Großer Beliebtheit, namentlich bei Soldaten, erfreute sich Kölnisches Wasser, das in ungeheuren Massen gekauft und getrunken wurde, wenngleich der Preis hierfür bald auf Zwölf Rubel pro Pfund stieg.

Die Herren Offiziere hatten es freilich besser, denn auf die eine oder andere Art erhielten sie während des ganzen Krieges Spirituosen in mehr als ausreichenden Quantitäten. Zumeist wurde Spiritus aus Feldlazaretten bezogen, mitunter zum Schaden der Verwundeten, aber dieserhalb ließ man sich keine grauen haare wachsen.

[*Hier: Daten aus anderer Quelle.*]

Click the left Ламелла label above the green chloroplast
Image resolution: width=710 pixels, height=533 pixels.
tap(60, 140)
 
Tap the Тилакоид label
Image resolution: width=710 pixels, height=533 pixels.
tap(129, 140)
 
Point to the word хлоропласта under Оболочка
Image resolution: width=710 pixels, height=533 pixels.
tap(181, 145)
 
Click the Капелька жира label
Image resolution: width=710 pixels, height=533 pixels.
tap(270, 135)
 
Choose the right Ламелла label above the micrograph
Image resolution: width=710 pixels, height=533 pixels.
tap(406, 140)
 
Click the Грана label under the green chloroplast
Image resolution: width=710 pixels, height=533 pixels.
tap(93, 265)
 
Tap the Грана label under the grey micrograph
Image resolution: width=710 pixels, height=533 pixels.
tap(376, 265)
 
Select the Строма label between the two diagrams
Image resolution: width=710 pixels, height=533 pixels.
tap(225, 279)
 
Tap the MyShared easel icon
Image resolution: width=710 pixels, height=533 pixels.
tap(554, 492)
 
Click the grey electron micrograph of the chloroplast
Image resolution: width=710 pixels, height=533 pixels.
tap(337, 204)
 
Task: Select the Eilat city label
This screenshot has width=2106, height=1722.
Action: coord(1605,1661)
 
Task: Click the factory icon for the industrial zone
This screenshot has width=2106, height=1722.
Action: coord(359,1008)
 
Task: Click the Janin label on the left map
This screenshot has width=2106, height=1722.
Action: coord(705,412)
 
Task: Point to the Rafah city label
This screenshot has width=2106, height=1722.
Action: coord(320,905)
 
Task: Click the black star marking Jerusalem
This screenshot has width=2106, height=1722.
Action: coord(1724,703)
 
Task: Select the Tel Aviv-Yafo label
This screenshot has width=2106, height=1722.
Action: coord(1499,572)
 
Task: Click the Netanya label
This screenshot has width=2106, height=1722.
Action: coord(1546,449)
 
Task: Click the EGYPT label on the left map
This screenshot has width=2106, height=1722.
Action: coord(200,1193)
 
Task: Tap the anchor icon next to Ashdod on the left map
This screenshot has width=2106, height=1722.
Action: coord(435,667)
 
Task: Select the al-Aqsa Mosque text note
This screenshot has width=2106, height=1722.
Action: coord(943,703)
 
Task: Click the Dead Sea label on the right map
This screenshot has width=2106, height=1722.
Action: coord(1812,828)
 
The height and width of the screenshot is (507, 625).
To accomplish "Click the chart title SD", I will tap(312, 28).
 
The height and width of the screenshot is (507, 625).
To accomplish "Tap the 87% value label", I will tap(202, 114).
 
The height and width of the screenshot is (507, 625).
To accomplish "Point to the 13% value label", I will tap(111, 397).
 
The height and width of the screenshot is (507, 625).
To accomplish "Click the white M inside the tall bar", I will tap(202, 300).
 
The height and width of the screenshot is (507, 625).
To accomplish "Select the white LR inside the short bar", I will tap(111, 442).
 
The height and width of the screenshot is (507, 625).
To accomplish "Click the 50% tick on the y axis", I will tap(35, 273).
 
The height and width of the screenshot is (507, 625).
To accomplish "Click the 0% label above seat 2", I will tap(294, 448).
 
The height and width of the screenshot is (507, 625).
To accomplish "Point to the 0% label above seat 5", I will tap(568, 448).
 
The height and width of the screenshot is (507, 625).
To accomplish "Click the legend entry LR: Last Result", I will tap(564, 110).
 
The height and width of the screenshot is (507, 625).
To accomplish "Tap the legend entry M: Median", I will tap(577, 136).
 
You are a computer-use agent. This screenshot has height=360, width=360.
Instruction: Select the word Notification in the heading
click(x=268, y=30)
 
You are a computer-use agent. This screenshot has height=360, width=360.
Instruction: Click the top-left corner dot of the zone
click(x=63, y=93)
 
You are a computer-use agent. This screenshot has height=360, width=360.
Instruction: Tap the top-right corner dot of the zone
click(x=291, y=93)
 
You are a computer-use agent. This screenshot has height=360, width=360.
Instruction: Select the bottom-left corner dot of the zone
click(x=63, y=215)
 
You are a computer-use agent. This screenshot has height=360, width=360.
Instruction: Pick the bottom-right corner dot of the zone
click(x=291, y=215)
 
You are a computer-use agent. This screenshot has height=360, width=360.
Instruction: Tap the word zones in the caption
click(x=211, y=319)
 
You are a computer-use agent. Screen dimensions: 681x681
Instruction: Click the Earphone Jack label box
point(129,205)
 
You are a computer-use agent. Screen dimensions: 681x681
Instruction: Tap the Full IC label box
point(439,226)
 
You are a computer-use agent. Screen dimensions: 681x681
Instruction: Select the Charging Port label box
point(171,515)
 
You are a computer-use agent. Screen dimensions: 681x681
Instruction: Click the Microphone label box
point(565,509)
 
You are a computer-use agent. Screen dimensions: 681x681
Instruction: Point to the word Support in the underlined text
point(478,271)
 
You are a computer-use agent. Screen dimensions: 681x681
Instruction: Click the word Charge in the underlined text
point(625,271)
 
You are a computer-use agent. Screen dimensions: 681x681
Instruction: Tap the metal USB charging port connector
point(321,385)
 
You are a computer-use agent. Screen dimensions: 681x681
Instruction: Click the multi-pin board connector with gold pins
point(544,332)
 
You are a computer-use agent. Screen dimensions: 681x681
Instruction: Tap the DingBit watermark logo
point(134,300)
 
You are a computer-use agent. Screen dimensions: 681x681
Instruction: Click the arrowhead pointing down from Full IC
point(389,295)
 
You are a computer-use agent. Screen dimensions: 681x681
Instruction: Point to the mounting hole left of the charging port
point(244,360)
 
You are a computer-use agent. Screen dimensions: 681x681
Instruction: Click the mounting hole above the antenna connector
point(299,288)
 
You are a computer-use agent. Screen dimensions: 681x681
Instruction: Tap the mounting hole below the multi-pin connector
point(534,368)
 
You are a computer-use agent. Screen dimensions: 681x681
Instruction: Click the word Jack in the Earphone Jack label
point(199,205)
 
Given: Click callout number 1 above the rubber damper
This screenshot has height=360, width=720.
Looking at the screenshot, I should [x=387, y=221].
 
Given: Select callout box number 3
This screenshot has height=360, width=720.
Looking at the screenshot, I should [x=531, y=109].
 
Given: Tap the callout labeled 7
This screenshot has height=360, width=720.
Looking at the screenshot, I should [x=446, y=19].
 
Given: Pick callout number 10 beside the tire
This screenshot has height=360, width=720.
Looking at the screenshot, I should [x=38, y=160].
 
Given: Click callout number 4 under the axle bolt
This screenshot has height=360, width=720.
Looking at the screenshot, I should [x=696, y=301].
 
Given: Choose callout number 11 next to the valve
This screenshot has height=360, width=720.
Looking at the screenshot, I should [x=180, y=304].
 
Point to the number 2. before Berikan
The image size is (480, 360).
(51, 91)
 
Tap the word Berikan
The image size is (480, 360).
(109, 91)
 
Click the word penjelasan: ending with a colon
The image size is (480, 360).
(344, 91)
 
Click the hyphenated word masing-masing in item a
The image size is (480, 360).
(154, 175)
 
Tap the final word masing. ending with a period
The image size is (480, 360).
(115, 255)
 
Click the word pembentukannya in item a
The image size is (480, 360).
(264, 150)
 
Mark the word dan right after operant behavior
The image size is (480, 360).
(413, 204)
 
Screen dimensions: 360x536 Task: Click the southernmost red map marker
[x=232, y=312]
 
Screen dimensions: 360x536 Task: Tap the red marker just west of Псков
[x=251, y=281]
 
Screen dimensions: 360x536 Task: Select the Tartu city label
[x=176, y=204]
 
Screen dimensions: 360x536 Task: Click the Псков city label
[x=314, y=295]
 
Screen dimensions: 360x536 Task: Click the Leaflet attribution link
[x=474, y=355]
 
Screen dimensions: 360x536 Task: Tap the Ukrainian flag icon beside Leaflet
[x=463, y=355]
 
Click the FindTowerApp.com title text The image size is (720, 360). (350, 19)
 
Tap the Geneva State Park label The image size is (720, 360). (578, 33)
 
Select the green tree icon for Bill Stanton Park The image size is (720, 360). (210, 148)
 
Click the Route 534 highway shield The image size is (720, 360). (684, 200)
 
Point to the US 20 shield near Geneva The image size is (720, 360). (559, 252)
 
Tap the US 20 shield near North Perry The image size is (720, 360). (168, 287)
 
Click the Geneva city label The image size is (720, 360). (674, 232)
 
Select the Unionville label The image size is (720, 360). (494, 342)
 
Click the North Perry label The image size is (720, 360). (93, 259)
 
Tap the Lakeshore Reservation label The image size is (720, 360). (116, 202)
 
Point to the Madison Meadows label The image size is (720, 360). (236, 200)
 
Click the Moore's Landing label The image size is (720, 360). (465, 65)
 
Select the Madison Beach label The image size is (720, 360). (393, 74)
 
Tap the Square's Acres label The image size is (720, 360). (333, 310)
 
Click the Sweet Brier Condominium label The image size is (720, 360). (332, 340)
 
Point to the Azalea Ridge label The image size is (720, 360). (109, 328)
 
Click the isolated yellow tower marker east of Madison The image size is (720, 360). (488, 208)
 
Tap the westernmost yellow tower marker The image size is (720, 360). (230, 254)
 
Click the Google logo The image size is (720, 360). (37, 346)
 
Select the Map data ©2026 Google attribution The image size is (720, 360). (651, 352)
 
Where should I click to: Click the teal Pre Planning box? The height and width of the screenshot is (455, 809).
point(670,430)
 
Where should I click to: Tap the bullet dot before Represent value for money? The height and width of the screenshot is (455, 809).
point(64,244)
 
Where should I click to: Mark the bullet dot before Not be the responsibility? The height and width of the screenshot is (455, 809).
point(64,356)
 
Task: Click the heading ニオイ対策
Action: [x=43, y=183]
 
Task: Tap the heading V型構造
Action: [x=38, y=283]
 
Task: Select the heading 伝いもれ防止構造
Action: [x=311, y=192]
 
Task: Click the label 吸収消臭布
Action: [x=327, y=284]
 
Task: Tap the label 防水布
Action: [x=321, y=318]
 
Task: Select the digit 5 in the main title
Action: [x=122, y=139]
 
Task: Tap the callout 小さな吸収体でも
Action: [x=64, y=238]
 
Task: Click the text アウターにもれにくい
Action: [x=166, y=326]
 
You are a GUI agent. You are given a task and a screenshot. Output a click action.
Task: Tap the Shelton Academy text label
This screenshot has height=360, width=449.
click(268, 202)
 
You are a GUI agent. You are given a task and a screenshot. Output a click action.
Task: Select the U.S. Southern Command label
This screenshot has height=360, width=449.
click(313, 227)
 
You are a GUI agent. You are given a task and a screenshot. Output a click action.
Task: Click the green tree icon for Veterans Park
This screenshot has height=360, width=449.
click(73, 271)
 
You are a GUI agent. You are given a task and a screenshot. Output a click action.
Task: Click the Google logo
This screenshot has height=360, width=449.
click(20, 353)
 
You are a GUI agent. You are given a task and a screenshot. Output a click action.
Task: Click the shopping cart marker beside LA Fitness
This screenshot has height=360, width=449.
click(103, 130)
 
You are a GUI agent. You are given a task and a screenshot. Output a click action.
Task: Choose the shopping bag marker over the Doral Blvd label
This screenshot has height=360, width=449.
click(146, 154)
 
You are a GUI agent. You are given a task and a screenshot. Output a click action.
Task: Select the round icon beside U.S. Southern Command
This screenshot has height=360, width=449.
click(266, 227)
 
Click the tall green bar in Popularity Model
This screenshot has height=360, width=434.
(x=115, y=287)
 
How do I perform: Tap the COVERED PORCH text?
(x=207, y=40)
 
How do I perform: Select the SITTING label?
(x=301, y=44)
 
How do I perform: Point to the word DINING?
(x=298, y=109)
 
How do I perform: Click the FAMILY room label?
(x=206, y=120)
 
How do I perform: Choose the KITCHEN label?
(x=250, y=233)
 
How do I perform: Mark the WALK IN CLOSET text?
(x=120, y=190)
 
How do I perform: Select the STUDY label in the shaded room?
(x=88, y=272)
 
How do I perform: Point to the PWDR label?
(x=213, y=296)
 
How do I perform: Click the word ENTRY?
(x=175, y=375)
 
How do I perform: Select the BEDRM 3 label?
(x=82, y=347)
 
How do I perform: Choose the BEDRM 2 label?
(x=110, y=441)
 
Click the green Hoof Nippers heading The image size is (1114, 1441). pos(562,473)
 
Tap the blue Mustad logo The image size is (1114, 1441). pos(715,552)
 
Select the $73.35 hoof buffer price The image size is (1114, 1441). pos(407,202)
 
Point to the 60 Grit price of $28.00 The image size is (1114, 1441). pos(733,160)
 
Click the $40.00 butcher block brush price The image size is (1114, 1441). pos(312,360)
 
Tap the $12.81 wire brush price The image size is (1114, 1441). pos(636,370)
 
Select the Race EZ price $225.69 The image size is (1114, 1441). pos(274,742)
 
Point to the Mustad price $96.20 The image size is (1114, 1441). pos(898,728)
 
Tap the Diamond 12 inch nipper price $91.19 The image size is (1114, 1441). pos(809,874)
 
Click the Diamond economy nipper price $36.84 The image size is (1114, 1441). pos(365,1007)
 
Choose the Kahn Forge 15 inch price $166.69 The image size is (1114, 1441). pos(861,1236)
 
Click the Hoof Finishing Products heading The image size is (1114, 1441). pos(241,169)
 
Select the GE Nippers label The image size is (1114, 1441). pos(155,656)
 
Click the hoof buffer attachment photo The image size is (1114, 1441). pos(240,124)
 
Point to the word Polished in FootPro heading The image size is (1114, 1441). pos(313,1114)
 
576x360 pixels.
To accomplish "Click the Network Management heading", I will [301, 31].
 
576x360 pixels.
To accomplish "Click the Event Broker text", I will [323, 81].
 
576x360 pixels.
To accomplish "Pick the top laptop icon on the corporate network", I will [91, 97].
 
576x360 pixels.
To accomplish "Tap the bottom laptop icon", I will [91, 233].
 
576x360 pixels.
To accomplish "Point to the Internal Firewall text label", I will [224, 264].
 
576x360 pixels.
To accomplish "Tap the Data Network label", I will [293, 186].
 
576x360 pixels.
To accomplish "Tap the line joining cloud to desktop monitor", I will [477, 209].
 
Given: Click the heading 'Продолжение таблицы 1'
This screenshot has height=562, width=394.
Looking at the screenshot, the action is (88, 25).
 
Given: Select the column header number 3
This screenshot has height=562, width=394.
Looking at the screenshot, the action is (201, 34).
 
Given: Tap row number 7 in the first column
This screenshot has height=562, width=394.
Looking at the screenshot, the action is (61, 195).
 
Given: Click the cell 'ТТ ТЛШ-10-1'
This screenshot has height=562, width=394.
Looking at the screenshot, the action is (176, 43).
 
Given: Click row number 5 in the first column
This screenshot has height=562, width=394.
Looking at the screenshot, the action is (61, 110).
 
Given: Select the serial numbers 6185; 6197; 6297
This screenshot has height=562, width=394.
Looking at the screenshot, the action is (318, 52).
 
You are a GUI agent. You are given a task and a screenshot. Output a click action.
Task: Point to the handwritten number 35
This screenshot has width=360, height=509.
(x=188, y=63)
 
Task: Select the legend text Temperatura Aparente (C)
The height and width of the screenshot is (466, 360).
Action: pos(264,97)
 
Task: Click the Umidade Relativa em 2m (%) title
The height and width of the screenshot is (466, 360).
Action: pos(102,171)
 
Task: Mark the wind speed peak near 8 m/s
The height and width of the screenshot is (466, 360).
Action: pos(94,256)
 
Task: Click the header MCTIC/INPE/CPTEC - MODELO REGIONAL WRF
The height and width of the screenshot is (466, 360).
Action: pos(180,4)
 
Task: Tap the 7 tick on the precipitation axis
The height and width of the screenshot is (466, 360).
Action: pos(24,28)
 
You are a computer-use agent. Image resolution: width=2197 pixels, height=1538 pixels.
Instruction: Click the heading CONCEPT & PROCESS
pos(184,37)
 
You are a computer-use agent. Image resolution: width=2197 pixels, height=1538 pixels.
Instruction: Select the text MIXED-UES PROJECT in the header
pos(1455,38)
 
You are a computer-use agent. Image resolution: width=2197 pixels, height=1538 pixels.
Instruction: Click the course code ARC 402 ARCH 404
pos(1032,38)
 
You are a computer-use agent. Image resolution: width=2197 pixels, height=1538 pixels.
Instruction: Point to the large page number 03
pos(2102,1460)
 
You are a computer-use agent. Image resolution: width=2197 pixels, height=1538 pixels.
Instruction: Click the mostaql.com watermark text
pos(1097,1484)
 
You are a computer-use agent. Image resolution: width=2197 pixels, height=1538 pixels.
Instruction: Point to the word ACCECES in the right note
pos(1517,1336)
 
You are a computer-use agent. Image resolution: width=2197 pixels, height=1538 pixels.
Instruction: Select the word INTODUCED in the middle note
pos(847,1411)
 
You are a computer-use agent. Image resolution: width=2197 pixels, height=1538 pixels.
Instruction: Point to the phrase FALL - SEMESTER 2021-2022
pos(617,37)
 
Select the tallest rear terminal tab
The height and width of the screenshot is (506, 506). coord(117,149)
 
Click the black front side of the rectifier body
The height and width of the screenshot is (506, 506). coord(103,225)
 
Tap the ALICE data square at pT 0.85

Wenn sowohl die zarische als auch die revolutionäre Regierung stets darauf bedacht gewesen ist, den Alkohol von der Armee fernzuhalten und ihn an gewissen Punkten zu vernichten, so wußten die Herren von der Regierung nur zu gut, was sie taten, sie kannten eben ihre Pappenheimer ganz genau. Man weiß, welche verhängnisvolle Rolle der deutsche Branntwein bei der „Verbrüderung“ der russischen Soldaten mit deutschen Truppen gespielt hat. Man weiß ferner, daß so mancher gelungene Angriff doch zu keinem positiven Ergebnis führen konnte, weil die Soldaten sich an den vorgefundenen deutschen Alkoholvorräten sinnlos berauschten.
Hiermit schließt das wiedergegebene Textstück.